The expected output is each line in the data below that includes the string "computer".
== TASK DATA
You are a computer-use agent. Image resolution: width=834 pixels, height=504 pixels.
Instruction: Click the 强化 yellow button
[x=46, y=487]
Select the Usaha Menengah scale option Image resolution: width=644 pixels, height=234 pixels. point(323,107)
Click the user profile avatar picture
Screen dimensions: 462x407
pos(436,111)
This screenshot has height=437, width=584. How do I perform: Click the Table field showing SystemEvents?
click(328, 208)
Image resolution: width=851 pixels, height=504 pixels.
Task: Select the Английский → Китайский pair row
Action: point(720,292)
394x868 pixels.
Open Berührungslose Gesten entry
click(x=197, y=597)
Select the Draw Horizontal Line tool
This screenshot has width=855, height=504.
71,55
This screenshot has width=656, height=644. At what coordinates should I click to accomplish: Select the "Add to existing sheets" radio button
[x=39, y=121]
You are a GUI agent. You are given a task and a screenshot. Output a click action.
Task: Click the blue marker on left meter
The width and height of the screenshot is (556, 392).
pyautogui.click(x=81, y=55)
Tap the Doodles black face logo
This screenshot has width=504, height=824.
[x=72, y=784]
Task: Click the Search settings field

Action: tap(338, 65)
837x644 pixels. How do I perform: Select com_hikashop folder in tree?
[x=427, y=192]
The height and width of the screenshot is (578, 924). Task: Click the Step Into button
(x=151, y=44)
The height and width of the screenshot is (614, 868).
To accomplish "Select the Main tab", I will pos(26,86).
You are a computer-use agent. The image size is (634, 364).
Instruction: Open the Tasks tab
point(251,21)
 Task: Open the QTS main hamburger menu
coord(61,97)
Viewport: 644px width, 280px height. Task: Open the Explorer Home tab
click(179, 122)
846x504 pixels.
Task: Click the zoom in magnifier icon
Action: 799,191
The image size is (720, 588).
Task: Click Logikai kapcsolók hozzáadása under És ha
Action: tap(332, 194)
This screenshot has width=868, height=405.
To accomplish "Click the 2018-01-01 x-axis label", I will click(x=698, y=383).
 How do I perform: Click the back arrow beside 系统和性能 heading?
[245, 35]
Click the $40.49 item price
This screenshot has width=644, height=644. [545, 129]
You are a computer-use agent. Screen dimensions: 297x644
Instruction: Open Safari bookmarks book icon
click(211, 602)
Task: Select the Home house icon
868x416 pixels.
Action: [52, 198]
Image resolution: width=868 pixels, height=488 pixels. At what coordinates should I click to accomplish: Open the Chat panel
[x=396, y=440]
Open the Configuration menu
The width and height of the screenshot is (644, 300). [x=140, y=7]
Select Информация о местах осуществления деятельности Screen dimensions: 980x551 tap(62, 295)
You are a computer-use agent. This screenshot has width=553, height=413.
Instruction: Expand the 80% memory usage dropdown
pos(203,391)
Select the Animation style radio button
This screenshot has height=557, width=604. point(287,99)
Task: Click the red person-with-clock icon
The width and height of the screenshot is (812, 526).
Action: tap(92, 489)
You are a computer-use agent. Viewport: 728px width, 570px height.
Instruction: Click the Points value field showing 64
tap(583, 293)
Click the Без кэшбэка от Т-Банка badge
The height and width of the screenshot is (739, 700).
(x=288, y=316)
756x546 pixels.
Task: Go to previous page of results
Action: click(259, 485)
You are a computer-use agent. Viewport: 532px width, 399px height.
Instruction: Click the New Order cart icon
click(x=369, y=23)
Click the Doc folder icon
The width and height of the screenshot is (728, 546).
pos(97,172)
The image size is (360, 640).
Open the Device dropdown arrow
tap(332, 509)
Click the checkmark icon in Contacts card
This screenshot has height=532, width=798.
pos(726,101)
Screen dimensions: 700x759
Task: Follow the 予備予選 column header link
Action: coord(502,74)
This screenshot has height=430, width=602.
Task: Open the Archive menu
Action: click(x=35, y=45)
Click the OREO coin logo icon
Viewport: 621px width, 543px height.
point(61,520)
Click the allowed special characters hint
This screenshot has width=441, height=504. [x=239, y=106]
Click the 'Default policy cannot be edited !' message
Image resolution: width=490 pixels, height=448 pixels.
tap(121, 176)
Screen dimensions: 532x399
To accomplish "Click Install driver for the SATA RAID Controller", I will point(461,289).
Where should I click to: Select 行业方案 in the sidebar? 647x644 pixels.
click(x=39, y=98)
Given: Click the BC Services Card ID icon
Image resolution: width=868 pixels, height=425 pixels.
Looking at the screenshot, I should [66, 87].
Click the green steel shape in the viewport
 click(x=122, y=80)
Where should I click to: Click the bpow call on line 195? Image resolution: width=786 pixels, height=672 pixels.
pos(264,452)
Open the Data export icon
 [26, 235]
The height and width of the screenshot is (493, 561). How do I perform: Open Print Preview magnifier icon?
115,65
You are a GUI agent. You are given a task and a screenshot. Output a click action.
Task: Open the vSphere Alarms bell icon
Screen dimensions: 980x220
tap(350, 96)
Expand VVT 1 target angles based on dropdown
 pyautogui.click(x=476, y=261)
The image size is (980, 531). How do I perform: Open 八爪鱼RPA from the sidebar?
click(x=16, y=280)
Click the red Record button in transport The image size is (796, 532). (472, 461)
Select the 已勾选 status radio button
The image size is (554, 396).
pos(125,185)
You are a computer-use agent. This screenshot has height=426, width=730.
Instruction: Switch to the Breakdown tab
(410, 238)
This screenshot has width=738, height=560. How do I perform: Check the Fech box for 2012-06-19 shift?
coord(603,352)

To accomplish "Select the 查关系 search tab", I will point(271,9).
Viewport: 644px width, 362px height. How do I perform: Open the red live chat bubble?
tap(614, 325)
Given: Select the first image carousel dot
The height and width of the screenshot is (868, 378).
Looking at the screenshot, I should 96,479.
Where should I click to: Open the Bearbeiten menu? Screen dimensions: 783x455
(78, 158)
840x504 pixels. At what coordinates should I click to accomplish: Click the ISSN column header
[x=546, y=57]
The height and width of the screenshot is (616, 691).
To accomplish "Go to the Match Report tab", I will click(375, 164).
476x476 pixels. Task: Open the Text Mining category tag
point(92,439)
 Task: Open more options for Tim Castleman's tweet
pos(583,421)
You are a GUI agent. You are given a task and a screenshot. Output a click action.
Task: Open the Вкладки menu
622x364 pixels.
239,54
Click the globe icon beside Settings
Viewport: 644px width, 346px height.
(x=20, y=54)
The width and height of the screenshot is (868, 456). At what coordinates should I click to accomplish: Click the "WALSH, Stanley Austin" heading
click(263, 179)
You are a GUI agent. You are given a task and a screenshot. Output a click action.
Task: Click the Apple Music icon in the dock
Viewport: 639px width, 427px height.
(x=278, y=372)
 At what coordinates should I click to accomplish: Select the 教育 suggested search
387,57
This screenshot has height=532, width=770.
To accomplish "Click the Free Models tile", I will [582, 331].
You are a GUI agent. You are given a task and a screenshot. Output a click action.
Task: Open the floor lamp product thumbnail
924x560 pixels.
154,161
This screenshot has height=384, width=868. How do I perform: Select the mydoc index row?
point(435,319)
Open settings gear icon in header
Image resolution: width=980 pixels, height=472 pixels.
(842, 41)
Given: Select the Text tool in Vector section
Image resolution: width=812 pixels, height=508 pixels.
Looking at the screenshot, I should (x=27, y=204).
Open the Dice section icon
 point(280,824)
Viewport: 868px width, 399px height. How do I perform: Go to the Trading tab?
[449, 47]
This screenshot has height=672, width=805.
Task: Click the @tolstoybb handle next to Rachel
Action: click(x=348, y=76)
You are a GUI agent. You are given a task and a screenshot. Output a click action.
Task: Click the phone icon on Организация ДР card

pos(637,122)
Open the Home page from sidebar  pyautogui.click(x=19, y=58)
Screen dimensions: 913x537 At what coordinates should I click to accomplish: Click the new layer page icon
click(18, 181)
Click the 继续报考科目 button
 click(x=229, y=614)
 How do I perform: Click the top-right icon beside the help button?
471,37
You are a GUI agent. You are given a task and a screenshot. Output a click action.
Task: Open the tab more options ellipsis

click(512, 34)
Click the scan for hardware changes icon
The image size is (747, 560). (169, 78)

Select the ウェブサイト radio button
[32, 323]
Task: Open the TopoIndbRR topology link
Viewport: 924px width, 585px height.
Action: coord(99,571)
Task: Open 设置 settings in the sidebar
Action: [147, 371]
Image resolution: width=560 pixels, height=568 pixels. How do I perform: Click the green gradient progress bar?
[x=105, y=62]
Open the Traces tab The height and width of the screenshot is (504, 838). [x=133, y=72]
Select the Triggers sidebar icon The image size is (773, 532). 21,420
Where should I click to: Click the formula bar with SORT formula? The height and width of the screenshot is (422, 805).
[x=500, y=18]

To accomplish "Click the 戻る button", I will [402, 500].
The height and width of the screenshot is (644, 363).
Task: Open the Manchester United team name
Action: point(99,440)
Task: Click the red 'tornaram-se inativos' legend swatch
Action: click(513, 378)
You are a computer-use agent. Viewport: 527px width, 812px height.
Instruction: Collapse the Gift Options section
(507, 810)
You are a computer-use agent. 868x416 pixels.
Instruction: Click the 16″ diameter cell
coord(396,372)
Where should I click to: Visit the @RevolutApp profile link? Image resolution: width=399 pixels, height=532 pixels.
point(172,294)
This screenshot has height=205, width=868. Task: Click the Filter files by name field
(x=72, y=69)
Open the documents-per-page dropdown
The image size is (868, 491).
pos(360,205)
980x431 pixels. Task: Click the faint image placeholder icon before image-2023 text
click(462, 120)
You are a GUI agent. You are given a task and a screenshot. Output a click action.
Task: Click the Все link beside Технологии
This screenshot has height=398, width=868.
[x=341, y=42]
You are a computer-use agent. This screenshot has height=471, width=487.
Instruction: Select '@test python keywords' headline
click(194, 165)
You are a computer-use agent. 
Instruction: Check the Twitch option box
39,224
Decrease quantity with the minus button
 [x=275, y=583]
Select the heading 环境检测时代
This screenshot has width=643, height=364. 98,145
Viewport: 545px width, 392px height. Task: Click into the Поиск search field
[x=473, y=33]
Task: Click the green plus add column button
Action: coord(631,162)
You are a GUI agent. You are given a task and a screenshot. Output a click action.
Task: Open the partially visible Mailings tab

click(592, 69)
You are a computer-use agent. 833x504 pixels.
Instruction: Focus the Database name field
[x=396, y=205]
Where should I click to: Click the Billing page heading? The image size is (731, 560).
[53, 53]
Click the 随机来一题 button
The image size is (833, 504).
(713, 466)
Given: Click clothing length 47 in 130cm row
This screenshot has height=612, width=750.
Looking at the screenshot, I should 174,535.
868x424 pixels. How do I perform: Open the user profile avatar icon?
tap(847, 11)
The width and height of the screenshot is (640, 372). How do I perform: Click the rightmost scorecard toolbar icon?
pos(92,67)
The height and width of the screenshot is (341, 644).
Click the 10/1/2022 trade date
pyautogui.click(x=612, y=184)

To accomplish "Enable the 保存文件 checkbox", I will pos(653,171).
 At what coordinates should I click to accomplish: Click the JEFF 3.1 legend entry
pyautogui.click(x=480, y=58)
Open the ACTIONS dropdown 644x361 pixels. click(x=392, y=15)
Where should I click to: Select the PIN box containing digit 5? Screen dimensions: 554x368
====
SOLUTION FOR THIS EXERCISE:
You are a computer-use agent. Image resolution: width=834 pixels, height=504 pixels.
You are a computer-use agent. The image size is (634, 364).
You are a computer-use agent. Screen dimensions: 297x644
You are a computer-use agent. This screenshot has width=553, height=413.
You are a computer-use agent. Viewport: 728px width, 570px height.
You are a computer-use agent. Viewport: 532px width, 399px height.
You are a computer-use agent. This screenshot has height=426, width=730.
You are a computer-use agent. Viewport: 527px width, 812px height.
You are a computer-use agent. 868x416 pixels.
You are a computer-use agent. This screenshot has height=471, width=487.
You are a computer-use agent. 
You are a computer-use agent. 833x504 pixels.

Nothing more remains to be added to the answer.